- _Data records_:

'''

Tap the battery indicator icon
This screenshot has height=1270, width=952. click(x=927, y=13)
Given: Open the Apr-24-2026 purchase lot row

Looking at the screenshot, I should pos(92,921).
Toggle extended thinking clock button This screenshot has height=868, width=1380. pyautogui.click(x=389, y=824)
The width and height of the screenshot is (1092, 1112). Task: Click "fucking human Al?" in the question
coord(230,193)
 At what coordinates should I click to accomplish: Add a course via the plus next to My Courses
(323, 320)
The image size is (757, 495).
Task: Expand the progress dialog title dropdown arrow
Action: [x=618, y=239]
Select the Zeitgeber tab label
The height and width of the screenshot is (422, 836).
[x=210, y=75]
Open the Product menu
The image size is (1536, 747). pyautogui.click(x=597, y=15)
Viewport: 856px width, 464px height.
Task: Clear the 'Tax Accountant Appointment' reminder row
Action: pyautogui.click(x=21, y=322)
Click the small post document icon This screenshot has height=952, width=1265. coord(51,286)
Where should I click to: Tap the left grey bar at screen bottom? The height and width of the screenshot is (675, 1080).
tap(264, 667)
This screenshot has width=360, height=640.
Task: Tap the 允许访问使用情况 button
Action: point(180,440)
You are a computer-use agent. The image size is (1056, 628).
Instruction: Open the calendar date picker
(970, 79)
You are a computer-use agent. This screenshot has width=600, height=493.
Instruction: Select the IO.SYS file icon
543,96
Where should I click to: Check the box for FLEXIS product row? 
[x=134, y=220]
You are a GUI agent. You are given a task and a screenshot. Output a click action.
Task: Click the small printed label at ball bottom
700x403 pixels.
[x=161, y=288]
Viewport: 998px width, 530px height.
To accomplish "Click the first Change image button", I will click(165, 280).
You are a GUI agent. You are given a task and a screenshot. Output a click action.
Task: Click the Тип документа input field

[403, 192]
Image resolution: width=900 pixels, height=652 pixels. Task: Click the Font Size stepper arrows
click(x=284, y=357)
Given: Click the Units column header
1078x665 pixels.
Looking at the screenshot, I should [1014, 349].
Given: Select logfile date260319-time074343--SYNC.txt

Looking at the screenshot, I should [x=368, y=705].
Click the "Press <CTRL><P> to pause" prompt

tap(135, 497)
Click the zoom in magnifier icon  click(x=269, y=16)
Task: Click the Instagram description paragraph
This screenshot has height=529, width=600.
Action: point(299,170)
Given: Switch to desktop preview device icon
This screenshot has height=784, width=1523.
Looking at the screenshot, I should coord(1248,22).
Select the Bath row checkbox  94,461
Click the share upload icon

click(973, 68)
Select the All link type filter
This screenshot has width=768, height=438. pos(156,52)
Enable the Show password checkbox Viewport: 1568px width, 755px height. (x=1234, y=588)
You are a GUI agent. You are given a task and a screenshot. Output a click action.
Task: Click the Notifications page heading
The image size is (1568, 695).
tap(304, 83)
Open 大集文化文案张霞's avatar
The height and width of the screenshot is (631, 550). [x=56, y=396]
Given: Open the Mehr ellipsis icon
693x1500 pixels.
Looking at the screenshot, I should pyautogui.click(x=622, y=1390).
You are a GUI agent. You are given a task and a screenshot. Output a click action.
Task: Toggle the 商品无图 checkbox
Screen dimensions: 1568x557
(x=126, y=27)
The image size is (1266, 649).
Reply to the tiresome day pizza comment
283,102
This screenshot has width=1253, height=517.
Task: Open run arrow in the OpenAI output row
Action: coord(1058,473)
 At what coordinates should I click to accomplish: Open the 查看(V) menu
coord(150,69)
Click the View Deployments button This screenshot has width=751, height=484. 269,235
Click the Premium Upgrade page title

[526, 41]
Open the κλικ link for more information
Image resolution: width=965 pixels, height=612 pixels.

'''

- _What you need to do_: Copy all lines above where "Toggle" is present.

- _Answer section_:
Toggle extended thinking clock button This screenshot has height=868, width=1380. pyautogui.click(x=389, y=824)
Task: Toggle the 商品无图 checkbox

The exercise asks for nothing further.